Most South Carolina vegetable growers agree that proper fertilization and irrigation are important for their crops. But just how much fertilizer is enough?
Clemson University Cooperative Extension Service researchers have taken the guesswork out of this equation by creating a calculator that determines the amount of liquid fertilizer needed to fertilize through drip irrigation systems in a process called “drip fertigation.”
The Clemson Drip Fertigation Calculator is designed to help South Carolina vegetable farmers achieve the greatest returns on their investments while protecting the environment. This free web-based calculator (app), developed by Justin Ballew, Kendall Kirk, Rob Last and Zack Snipes, helps farmers make more precise fertilizer applications. The researchers say using it will help save money and increase crop productivity.
“By adding liquid fertilizer to irrigation systems, plants are given a little bit of fertilizer each time farmers water their crops,” said Snipes, assistant program leader for the Clemson Cooperative Extension Service horticulture team and an area horticulture agent. “This reduces runoff and leaching as compared to granular applications.”
To use the tool, growers select the fertilizer formulation to be used, pounds of nitrogen needed per acre per day and the amount of acreage to be fertigated. The calculator determines how many gallons of fertilizer are required to supply the needed nutrients through the drip system. The app has a drop-down menu for users to input the age of a crop to help determine crop nutrient demands at that stage of development. Those recommendations are cross-referenced from the Southeastern U.S. Vegetable Crop Handbook and the N.C. Strawberry Association’s Strawberry Plasticulture Guide.
“This app makes use of published data for nutrient requirements throughout a crop’s life,” said Last, a Clemson Extension horticulture agent. In addition, Last said there are several factors for determining the amount of fertilizer to be applied.

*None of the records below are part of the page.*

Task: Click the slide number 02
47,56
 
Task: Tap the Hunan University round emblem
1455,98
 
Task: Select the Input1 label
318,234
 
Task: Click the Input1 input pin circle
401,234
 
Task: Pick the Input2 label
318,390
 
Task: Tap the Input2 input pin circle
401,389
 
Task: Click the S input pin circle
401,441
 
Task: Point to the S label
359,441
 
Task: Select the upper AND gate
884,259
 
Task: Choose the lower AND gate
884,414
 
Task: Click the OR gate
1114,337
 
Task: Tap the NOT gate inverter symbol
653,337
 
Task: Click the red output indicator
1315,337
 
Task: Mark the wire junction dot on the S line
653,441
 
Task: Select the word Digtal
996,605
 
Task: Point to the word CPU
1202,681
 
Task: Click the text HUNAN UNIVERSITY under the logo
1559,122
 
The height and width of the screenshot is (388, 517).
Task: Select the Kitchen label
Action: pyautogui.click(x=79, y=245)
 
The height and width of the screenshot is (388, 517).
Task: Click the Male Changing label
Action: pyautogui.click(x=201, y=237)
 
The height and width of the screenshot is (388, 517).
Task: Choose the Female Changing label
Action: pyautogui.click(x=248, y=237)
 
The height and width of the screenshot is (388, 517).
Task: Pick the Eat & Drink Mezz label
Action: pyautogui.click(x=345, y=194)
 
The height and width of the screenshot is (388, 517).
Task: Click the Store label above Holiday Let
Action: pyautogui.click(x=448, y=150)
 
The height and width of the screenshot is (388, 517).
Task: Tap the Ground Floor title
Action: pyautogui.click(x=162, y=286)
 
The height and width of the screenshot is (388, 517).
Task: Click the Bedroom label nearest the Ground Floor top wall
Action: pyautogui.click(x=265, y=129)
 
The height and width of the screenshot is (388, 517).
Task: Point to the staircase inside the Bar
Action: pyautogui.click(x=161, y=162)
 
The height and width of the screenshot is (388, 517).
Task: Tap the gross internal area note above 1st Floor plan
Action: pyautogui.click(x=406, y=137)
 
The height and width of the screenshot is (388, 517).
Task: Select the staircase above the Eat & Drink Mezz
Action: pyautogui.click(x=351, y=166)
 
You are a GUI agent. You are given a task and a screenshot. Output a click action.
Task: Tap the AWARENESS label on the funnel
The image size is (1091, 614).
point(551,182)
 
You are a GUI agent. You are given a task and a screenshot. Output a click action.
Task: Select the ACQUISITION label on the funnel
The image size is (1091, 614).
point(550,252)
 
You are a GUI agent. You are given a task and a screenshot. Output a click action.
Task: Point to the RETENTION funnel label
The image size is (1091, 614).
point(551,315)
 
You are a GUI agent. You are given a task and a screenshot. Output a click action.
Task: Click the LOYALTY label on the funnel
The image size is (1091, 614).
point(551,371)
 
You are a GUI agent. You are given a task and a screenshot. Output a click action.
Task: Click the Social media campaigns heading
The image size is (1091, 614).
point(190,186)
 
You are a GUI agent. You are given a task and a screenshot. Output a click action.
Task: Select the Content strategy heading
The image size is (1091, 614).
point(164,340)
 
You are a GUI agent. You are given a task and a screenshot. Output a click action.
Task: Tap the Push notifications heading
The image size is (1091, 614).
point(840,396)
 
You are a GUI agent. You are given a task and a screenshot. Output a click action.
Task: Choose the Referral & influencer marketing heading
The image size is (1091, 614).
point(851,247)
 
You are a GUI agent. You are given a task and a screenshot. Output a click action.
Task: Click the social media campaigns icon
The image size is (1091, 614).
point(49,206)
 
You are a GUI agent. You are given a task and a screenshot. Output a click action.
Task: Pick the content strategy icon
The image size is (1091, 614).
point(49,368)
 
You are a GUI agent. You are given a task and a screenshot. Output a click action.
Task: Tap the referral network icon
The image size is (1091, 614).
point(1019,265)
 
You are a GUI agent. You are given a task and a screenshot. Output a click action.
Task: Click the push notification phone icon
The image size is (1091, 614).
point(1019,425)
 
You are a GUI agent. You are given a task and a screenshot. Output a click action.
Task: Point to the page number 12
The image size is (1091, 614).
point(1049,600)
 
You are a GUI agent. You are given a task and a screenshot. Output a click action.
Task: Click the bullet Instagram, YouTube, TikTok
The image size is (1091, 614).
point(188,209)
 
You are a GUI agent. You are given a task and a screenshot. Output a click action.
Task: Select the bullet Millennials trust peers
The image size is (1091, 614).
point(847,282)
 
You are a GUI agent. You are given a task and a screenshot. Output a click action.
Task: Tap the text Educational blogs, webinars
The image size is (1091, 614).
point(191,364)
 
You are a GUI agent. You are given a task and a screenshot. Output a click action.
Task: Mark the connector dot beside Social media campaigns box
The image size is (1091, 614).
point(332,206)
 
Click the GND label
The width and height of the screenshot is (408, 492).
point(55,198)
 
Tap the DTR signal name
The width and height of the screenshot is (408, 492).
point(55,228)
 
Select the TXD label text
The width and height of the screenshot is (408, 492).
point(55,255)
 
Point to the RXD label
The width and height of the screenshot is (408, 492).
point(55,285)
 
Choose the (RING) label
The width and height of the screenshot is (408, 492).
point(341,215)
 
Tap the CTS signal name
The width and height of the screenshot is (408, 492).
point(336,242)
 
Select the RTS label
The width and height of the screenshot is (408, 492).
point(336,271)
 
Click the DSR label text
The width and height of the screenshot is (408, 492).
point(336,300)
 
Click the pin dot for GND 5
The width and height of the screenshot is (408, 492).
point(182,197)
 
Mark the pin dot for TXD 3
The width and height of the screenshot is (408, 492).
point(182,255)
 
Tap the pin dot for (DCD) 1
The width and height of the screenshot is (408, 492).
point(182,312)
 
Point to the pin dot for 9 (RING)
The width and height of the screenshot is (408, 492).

“Development stage of crops always has an impact,” he said. “For example, the amount of fertilizer to be applied to younger vegetative crop will generally be lower than a more mature crop. Nutritional status of a crop can also play a role. For example, in strawberries, if the petiole nitrogen content is low then additional nitrogen should be applied. This reduces the risk of nutrients becoming limited and limiting yield potential. The same calculations generated by the app can be done manually and give the same results.”
Gilbert Miller, Clemson Extension vegetable specialist, said fertigation is an “excellent method” for meeting the daily nutrient needs of fruit and vegetable crops, adding if the drip irrigation cycle time is not too long, nutrients provided via fertigation will remain in the crop root zone and be readily available.
“Growers should make sure they use a high-quality liquid fertilizer that will not clog up the drip irrigation emitters,” Miller said. “Also, it is generally not recommended to apply phosphorous through a drip irrigation system because of the possible precipitation of phosphates and consequential clogging of drip emitters. Phosphorous does not move freely through the soil so it can be easily applied pre-plant with a granular fertilizer.”
A grower’s perspective
Jim Basara, coordinator of a 6-acre community farm on Spring Island, said the Drip Fertigation Calculator helps make his job easier.
“We are a 6-acre community farm,” Basara said. “We grow a whole range of vegetables here. Think of it as a private CSA (Community Supported Agriculture) farm with sweet corn, broccoli, cauliflower, Brussels sprouts, onions, cabbage, lettuce, kale, bok choi, turnips, greens, carrots, spinach, fennel, kohlrabi, zucchini, squash, cucumber, tomatoes, sweet and hot peppers, okra, eggplant, radish and herbs. This year, we will plant well over 200 different cultivars of crops.”
The farm is divided into three watering zones. Each zone contains plants of the same crop family that have similar water and fertilizer requirements. Basara said using the calculator helps ensure crops receive the proper amount of nutrients. It also saves time and is a stress reliever because he doesn’t have worry if his calculations are correct.
“Rather than calculating by hand or building a spreadsheet, everything I need is in an easy-to-use package,” he said. “I can very quickly and easily go through the requirements for each crop, or group of crops that I want to feed the same way. The calculator makes quick work of figuring out what we need to do.
“I do not worry about the calculations being incorrect. If I did them manually, I probably would do them three times to make sure I’m right and even then, I would worry that I screwed something up.” Basara said this new technology is a “huge step forward” for people who are new to fertigation or are considering using it.
“When we started with fertigation, calculating the fertilizer dosage was one of things I was hesitant about,” Basara said. “It was a big unknown. I think there are farmers out there like us who are hesitant due to a number of unknowns and this calculator knocks down a big barrier to adopting fertigation.
“With this calculator and other opportunities offered by the Clemson Extension Service, we have advanced the quality of our farm beyond anything we could have imagined two years ago. We are producing healthier crops for our members and we are much more confident in what we are doing, and as a result, we are having more fun doing it.”